Start of THE DATA

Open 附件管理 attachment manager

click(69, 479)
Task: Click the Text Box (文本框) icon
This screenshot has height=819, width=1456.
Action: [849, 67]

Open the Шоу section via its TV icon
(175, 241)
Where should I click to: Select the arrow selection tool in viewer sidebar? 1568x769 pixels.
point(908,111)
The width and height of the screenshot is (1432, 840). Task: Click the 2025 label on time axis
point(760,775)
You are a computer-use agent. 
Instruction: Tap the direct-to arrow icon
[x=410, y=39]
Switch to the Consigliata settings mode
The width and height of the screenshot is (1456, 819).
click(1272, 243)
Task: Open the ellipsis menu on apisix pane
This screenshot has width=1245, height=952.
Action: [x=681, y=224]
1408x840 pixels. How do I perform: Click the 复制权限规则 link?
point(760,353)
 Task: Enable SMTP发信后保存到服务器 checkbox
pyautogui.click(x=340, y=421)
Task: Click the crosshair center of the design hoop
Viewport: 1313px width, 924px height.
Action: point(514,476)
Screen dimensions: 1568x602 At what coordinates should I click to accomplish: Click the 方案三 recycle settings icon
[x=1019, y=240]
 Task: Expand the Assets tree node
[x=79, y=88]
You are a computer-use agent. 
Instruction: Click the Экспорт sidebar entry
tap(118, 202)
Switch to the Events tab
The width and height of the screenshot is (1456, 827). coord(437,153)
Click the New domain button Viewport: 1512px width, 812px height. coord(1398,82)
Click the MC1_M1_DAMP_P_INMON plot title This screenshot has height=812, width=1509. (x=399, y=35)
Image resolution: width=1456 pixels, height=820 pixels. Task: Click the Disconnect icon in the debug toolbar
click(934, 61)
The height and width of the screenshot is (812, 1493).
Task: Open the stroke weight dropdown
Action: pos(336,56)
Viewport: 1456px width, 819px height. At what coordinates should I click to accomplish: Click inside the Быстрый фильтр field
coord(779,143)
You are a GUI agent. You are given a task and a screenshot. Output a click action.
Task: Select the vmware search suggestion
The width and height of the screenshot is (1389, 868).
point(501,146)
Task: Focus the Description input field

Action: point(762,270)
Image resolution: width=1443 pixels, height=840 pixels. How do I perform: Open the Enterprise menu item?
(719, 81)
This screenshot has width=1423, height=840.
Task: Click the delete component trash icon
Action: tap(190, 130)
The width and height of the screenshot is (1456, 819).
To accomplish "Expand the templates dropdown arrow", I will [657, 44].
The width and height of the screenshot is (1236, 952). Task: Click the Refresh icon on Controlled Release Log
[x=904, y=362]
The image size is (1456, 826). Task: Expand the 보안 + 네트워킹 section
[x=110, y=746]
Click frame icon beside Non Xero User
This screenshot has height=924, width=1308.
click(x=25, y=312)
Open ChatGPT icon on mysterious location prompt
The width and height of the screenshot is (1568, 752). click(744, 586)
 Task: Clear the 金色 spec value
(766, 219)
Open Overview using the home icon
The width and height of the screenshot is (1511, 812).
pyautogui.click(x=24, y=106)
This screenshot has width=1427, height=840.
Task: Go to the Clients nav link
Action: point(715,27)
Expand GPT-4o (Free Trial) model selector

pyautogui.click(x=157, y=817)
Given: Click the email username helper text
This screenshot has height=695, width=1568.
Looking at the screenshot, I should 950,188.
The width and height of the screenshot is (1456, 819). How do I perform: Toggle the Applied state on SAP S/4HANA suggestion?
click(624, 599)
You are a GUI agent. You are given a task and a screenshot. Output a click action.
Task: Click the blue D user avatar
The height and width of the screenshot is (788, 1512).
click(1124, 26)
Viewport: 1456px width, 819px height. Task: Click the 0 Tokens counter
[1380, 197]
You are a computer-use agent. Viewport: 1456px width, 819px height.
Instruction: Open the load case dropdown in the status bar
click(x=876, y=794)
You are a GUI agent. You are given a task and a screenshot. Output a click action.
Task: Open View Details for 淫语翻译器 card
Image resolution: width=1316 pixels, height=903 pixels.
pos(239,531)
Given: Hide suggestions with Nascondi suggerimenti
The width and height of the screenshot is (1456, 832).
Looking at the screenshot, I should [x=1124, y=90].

End of THE DATA

**TASK OBJECTIVE**
Restating the data word for word is the whole task.

**OUTPUT**
Open 附件管理 attachment manager

click(69, 479)
Task: Click the Text Box (文本框) icon
This screenshot has height=819, width=1456.
Action: [849, 67]

Open the Шоу section via its TV icon
(175, 241)
Where should I click to: Select the arrow selection tool in viewer sidebar? 1568x769 pixels.
point(908,111)
The width and height of the screenshot is (1432, 840). Task: Click the 2025 label on time axis
point(760,775)
You are a computer-use agent. 
Instruction: Tap the direct-to arrow icon
[x=410, y=39]
Switch to the Consigliata settings mode
The width and height of the screenshot is (1456, 819).
click(1272, 243)
Task: Open the ellipsis menu on apisix pane
This screenshot has width=1245, height=952.
Action: [x=681, y=224]
1408x840 pixels. How do I perform: Click the 复制权限规则 link?
point(760,353)
 Task: Enable SMTP发信后保存到服务器 checkbox
pyautogui.click(x=340, y=421)
Task: Click the crosshair center of the design hoop
Viewport: 1313px width, 924px height.
Action: point(514,476)
Screen dimensions: 1568x602 At what coordinates should I click to accomplish: Click the 方案三 recycle settings icon
[x=1019, y=240]
 Task: Expand the Assets tree node
[x=79, y=88]
You are a computer-use agent. 
Instruction: Click the Экспорт sidebar entry
tap(118, 202)
Switch to the Events tab
The width and height of the screenshot is (1456, 827). coord(437,153)
Click the New domain button Viewport: 1512px width, 812px height. coord(1398,82)
Click the MC1_M1_DAMP_P_INMON plot title This screenshot has height=812, width=1509. (x=399, y=35)
Image resolution: width=1456 pixels, height=820 pixels. Task: Click the Disconnect icon in the debug toolbar
click(934, 61)
The height and width of the screenshot is (812, 1493).
Task: Open the stroke weight dropdown
Action: pos(336,56)
Viewport: 1456px width, 819px height. At what coordinates should I click to accomplish: Click inside the Быстрый фильтр field
coord(779,143)
You are a GUI agent. You are given a task and a screenshot. Output a click action.
Task: Select the vmware search suggestion
The width and height of the screenshot is (1389, 868).
point(501,146)
Task: Focus the Description input field

Action: point(762,270)
Image resolution: width=1443 pixels, height=840 pixels. How do I perform: Open the Enterprise menu item?
(719, 81)
This screenshot has width=1423, height=840.
Task: Click the delete component trash icon
Action: tap(190, 130)
The width and height of the screenshot is (1456, 819).
To accomplish "Expand the templates dropdown arrow", I will [657, 44].
The width and height of the screenshot is (1236, 952). Task: Click the Refresh icon on Controlled Release Log
[x=904, y=362]
The image size is (1456, 826). Task: Expand the 보안 + 네트워킹 section
[x=110, y=746]
Click frame icon beside Non Xero User
This screenshot has height=924, width=1308.
click(x=25, y=312)
Open ChatGPT icon on mysterious location prompt
The width and height of the screenshot is (1568, 752). click(744, 586)
 Task: Clear the 金色 spec value
(766, 219)
Open Overview using the home icon
The width and height of the screenshot is (1511, 812).
pyautogui.click(x=24, y=106)
This screenshot has width=1427, height=840.
Task: Go to the Clients nav link
Action: point(715,27)
Expand GPT-4o (Free Trial) model selector

pyautogui.click(x=157, y=817)
Given: Click the email username helper text
This screenshot has height=695, width=1568.
Looking at the screenshot, I should 950,188.
The width and height of the screenshot is (1456, 819). How do I perform: Toggle the Applied state on SAP S/4HANA suggestion?
click(624, 599)
You are a GUI agent. You are given a task and a screenshot. Output a click action.
Task: Click the blue D user avatar
The height and width of the screenshot is (788, 1512).
click(1124, 26)
Viewport: 1456px width, 819px height. Task: Click the 0 Tokens counter
[1380, 197]
You are a computer-use agent. Viewport: 1456px width, 819px height.
Instruction: Open the load case dropdown in the status bar
click(x=876, y=794)
You are a GUI agent. You are given a task and a screenshot. Output a click action.
Task: Open View Details for 淫语翻译器 card
Image resolution: width=1316 pixels, height=903 pixels.
pos(239,531)
Given: Hide suggestions with Nascondi suggerimenti
The width and height of the screenshot is (1456, 832).
Looking at the screenshot, I should [x=1124, y=90].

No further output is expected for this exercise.